Já na cozinha, os truques são outros. O chef Tanka exemplifica primeiro como criar o formato da base, com o mínimo de manipulação possível, para não perder o ar da massa. Parece difícil e é. Para os menos experientes, as primeiras vezes prometem pizzas deformadas ‒ depois de colocarmos os ingredientes (tomate San Marzano na base, o resto é à vontade do freguês, desde figos biológicos a cogumelos portobello ou porcini), é bem mais fácil cozê-las. O forno a lenha aquece a 320 graus e basta cerca de dois a dois minutos e meio. Depois é apreciar o resultado. A massa é fofa, como nos tinha sido dito que seria, mas não deixa de ser estaladiça e é fácil reconhecer onde havia ar.
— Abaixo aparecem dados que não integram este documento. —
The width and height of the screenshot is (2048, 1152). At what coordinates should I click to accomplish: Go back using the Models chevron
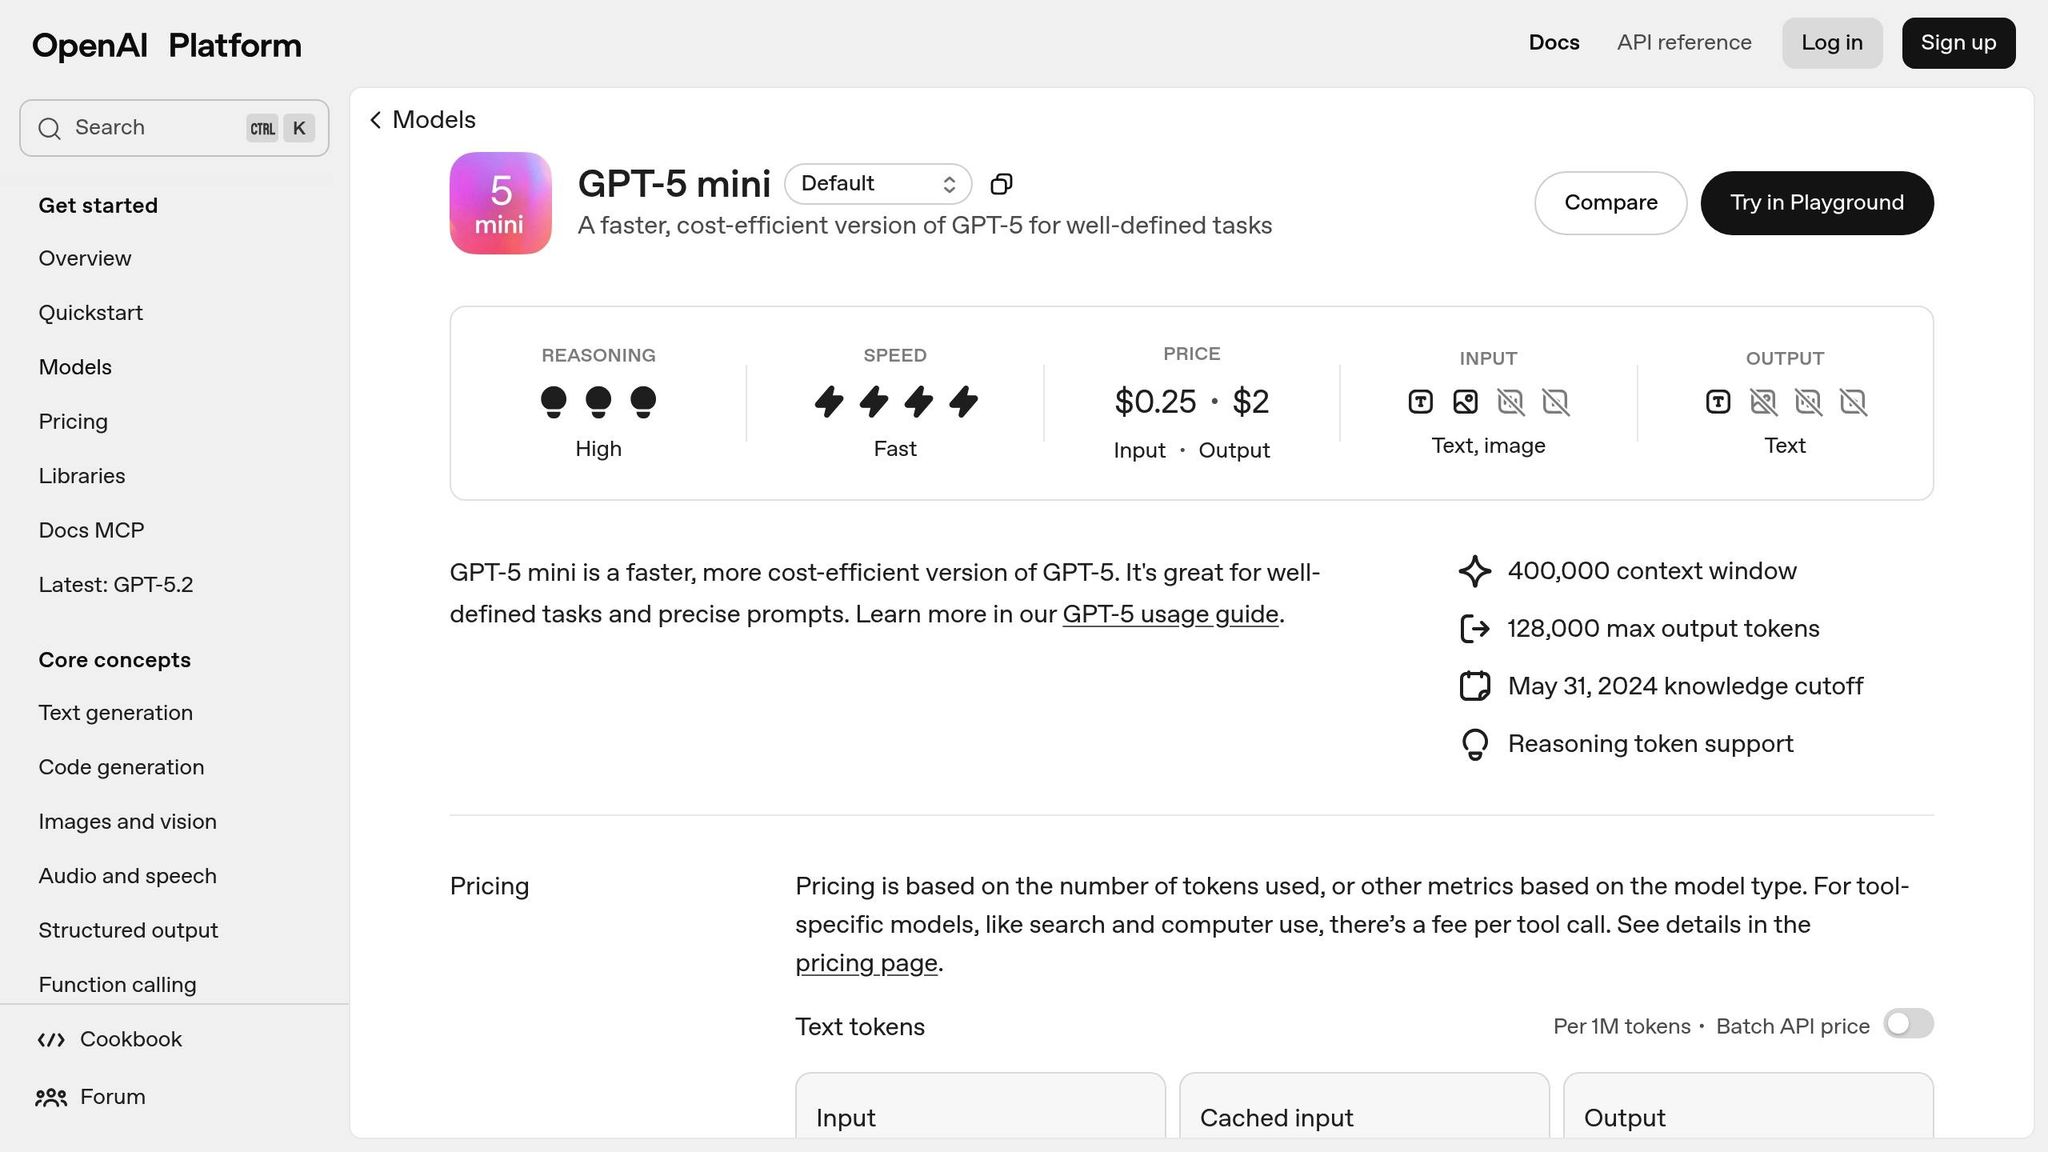pos(376,120)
Na ementa, contam-se doze pizzas feitas com farinha de trigo antigo e produtos biológicos e DOP (Denominação de Origem Protegida), entre os 10,95€ e os 19,95€. Entre as propostas, encontramos, por exemplo, clássicas como a quattro formaggio, com tomate San Marzano DOP, gorgonzola bolo nero DOP, taleggio DOP, mozzarella de búfala DOP e parmigiano reggiano DOP (12,95€); e a diavola, que leva tomate San Marzano DOP, mozzarella de búfala DOP, nduja DOP, cogumelos portobello bio e azeitonas galegas (13,95€); mas também especiais, como a funghi porcini e tartufo nero, com tomate San Marzano DOP, cogumelos porcini biológicos e trufa negra da época (11,95€) e a fichi, copa stagionata e bottarga, com tomate San Marzano DOP, mozzarella búfala DOP, figos biológicos e copa stagionata e bottarga (19,95€).

“Este projecto de usar mais produtos portugueses é de tal modo importante – e fruto de uma vontade antiga – que posso dizer-vos que no início de 2020 a minha procura pela sustentabilidade irá materializar-se de forma mais sólida”, partilha o chef Tanka Sapkota, proprietário dos espaços Come Prima, Il Mercato e Forno d’Oro. É esperar para ver – neste caso, para provar.

Il Mercato. Passeio do Páteo da Bagatela, Rua Artilharia, 1 51, Bloco B, Loja M (Amoreiras). Ter-Dom 12.00-15.00, 19.00-23.00.